Film Review: Les Misérables

Cinemas across the UK


By Suzannah.Brecknell

30 Jan 2013

If you have never seen a theatre production of Les Misérables, I urge you to book your tickets to watch the new film as soon as possible. Freed from the burden of making constant comparisons with the live show, you’ll enjoy the sweeping narrative, emotional tumult and soaring music of an epic in the grand old Hollywood style.

However, let’s be honest, you probably have seen the show – or at least heard the tunes. In this case you will still enjoy the film, but you may find just as much entertainment in discussing its relative merits compared to the particular production(s) you watched.

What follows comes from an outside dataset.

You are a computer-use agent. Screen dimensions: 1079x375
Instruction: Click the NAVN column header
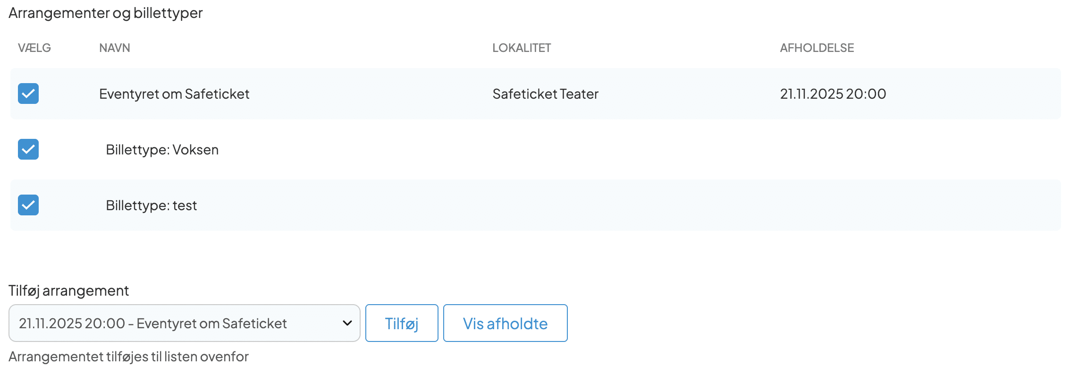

I concluded that the film lacked the rousing energy of the live crowd scenes (especially on the baricades), but made up for that with the raw emotion on display during extreme close-ups of the main protagonists performing those iconic songs – usually in one take, apparently. Seeing the story through the medium of film also seems to remove some of the showy flounciness of a live musical: it all seems rather grittier and, well, miserable.

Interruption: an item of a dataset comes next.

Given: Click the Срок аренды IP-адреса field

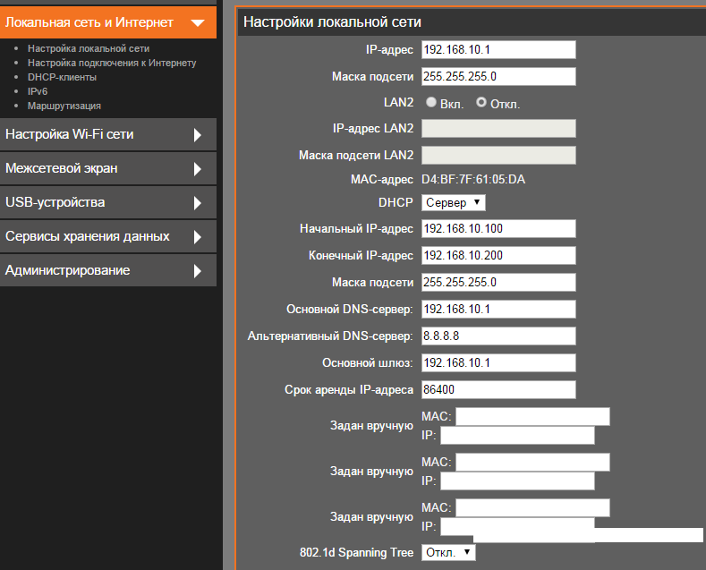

Yes some of the singing is not great (best to tune out during Russell Crowe’s numbers) but most of it is (musically, Hugh Jackman and Anne Hathaway are the big surprises). And no matter how good your theatre seats, you will never have had such a powerful view of the anger in Fontine’s eyes as she sings of her lost dream; of Valjean’s constant soul searching; or of the tenderness between Marius and Eponine as the rain falls on the barricades.

Either way, you will have the songs in your head for days after seeing this film, but that’s no hardship: the snow-filled trek to work seems much more heroic if you hum songs of revolution on the bus.